§ VOTRE TÂCHE
Reproduisez les lignes à l'identique : commencez à celle qui contient "室主任致辞 (285, 129)" et arrêtez-vous après celle qui contient "SN-012740 (119, 1654)".

* * *

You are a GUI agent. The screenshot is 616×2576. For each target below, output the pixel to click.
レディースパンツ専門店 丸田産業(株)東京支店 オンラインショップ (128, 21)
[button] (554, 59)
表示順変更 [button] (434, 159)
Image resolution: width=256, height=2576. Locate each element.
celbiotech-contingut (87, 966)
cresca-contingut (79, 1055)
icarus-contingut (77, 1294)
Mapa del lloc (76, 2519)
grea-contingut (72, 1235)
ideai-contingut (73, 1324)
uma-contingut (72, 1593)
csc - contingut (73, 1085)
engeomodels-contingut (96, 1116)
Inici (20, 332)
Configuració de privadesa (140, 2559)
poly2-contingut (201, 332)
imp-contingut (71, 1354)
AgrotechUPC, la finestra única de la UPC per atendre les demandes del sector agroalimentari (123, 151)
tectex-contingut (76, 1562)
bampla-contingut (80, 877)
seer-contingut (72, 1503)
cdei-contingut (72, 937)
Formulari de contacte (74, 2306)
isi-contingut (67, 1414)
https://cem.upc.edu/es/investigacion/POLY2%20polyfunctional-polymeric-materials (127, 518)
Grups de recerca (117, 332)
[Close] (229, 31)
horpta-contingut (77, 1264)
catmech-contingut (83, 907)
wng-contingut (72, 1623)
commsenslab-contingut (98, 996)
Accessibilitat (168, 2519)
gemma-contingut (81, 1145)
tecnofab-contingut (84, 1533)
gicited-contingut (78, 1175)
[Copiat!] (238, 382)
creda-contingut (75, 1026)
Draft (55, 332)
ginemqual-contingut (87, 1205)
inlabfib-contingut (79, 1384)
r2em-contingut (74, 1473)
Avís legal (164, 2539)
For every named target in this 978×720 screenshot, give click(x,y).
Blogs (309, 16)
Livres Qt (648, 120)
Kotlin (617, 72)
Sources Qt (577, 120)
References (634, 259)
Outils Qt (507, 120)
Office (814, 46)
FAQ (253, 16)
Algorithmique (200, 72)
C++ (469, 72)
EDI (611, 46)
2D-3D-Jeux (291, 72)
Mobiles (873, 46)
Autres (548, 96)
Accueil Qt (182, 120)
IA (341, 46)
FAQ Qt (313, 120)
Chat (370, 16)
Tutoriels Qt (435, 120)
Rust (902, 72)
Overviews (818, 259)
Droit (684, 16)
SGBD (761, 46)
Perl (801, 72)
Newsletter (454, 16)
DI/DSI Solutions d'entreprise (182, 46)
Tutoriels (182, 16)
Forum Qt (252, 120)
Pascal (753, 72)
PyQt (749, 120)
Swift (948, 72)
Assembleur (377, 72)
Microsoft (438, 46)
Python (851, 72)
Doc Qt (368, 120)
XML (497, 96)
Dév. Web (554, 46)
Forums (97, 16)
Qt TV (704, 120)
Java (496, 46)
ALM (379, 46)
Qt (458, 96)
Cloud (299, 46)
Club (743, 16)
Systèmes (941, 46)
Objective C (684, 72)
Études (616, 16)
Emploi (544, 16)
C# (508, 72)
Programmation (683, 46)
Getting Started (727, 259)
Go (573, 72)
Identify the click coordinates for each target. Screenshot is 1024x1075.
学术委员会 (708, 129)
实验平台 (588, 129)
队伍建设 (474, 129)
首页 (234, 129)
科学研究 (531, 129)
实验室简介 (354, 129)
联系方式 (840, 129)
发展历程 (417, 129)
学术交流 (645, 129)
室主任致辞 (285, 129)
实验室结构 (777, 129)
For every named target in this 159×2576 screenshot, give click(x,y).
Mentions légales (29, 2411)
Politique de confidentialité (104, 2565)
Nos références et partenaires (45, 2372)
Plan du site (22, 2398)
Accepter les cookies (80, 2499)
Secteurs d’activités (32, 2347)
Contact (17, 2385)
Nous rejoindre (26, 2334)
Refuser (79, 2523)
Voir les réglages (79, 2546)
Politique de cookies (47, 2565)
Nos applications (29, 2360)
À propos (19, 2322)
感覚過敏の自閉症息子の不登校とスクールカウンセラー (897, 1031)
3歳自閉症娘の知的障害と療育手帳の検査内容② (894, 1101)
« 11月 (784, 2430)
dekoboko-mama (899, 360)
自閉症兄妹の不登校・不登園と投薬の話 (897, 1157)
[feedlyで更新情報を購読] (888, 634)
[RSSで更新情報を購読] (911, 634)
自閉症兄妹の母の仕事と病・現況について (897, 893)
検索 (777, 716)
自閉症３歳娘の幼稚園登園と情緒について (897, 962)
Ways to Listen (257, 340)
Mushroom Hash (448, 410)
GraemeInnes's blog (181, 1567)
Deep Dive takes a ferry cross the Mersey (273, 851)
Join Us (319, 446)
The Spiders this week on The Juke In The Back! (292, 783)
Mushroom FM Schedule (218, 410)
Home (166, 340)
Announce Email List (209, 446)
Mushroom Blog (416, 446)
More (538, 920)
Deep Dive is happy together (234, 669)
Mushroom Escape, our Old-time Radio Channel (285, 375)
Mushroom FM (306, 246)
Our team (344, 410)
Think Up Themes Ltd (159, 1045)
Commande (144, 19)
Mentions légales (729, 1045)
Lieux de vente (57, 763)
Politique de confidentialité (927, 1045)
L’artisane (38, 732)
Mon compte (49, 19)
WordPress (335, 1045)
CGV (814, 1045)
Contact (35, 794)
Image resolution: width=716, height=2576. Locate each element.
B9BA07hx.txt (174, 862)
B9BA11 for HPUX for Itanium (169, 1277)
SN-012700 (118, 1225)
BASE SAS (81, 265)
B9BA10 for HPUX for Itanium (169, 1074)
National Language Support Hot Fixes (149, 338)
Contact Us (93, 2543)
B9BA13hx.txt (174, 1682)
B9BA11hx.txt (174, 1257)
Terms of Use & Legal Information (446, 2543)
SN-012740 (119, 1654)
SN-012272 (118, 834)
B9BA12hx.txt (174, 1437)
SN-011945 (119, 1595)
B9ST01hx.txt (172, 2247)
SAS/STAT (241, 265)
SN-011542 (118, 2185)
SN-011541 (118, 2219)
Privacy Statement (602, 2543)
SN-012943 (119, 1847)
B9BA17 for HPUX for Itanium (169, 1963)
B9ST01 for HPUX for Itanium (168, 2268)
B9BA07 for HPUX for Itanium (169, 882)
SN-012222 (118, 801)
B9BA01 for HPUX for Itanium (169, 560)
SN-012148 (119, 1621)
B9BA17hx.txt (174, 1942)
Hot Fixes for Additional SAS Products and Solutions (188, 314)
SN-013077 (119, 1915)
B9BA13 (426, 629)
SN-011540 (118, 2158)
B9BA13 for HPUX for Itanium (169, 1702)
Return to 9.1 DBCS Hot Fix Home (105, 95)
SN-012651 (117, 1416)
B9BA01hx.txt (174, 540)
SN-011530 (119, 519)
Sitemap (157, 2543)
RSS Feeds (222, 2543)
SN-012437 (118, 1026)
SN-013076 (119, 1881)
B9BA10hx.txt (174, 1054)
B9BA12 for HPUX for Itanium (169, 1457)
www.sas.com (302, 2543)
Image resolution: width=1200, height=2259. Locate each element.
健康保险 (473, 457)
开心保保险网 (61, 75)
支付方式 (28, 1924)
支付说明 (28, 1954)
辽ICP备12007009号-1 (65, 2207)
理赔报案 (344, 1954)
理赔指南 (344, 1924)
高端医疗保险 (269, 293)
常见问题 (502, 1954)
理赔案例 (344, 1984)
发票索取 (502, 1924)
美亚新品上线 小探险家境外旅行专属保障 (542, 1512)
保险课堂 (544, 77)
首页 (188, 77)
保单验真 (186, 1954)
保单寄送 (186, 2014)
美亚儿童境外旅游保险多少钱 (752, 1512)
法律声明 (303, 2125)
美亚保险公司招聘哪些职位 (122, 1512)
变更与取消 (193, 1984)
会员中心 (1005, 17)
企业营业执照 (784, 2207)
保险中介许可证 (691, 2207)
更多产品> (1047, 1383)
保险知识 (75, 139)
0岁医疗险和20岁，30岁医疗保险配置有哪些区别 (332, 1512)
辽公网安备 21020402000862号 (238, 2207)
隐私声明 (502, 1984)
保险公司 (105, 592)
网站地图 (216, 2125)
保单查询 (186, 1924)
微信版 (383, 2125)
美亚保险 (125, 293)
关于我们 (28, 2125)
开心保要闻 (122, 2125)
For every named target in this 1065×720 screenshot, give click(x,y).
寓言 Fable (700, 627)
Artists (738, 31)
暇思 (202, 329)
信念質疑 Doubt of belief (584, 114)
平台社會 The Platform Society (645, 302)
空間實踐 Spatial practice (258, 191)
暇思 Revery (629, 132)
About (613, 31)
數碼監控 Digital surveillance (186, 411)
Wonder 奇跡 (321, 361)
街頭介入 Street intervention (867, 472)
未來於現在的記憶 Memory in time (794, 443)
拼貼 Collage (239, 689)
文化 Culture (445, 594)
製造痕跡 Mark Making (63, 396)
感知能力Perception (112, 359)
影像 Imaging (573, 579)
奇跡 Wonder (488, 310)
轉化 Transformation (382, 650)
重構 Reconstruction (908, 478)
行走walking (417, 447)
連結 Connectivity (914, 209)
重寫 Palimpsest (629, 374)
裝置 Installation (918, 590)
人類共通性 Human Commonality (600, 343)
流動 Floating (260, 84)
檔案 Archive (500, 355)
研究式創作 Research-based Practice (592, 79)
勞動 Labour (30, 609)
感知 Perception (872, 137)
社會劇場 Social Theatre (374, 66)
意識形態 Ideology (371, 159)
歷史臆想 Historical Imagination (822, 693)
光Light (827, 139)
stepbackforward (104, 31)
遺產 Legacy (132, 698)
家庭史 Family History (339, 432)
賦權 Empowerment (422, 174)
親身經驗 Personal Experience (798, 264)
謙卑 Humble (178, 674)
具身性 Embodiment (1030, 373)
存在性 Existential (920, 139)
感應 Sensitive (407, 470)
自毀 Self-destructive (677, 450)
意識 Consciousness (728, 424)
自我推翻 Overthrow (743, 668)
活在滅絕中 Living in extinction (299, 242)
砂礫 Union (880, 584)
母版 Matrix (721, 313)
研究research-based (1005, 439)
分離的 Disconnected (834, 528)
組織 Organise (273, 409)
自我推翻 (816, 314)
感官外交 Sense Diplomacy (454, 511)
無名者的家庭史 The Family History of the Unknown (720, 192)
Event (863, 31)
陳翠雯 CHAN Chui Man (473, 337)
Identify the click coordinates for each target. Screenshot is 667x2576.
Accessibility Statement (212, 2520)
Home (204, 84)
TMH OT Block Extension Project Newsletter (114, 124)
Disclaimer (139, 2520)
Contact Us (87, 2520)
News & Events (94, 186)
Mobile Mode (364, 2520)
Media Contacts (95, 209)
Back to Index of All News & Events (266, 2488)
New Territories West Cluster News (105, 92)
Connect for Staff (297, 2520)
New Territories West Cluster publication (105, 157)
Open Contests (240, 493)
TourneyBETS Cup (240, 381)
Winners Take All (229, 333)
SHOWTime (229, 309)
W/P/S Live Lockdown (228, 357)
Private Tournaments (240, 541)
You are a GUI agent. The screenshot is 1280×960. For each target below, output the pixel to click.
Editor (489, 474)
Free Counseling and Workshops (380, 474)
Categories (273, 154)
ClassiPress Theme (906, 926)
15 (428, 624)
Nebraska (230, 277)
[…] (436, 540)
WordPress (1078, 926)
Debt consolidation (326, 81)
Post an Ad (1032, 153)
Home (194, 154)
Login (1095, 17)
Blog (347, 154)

* * *

§ RÉPONSE ATTENDUE
室主任致辞 (285, 129)
实验室结构 (777, 129)
For every named target in this 159×2576 screenshot, give click(x,y).
Mentions légales (29, 2411)
Politique de confidentialité (104, 2565)
Nos références et partenaires (45, 2372)
Plan du site (22, 2398)
Accepter les cookies (80, 2499)
Secteurs d’activités (32, 2347)
Contact (17, 2385)
Nous rejoindre (26, 2334)
Refuser (79, 2523)
Voir les réglages (79, 2546)
Politique de cookies (47, 2565)
Nos applications (29, 2360)
À propos (19, 2322)
感覚過敏の自閉症息子の不登校とスクールカウンセラー (897, 1031)
3歳自閉症娘の知的障害と療育手帳の検査内容② (894, 1101)
« 11月 (784, 2430)
dekoboko-mama (899, 360)
自閉症兄妹の不登校・不登園と投薬の話 (897, 1157)
[feedlyで更新情報を購読] (888, 634)
[RSSで更新情報を購読] (911, 634)
自閉症兄妹の母の仕事と病・現況について (897, 893)
検索 (777, 716)
自閉症３歳娘の幼稚園登園と情緒について (897, 962)
Ways to Listen (257, 340)
Mushroom Hash (448, 410)
GraemeInnes's blog (181, 1567)
Deep Dive takes a ferry cross the Mersey (273, 851)
Join Us (319, 446)
The Spiders this week on The Juke In The Back! (292, 783)
Mushroom FM Schedule (218, 410)
Home (166, 340)
Announce Email List (209, 446)
Mushroom Blog (416, 446)
More (538, 920)
Deep Dive is happy together (234, 669)
Mushroom Escape, our Old-time Radio Channel (285, 375)
Mushroom FM (306, 246)
Our team (344, 410)
Think Up Themes Ltd (159, 1045)
Commande (144, 19)
Mentions légales (729, 1045)
Lieux de vente (57, 763)
Politique de confidentialité (927, 1045)
L’artisane (38, 732)
Mon compte (49, 19)
WordPress (335, 1045)
CGV (814, 1045)
Contact (35, 794)
Image resolution: width=716, height=2576. Locate each element.
B9BA07hx.txt (174, 862)
B9BA11 for HPUX for Itanium (169, 1277)
SN-012700 (118, 1225)
BASE SAS (81, 265)
B9BA10 for HPUX for Itanium (169, 1074)
National Language Support Hot Fixes (149, 338)
Contact Us (93, 2543)
B9BA13hx.txt (174, 1682)
B9BA11hx.txt (174, 1257)
Terms of Use & Legal Information (446, 2543)
SN-012740 (119, 1654)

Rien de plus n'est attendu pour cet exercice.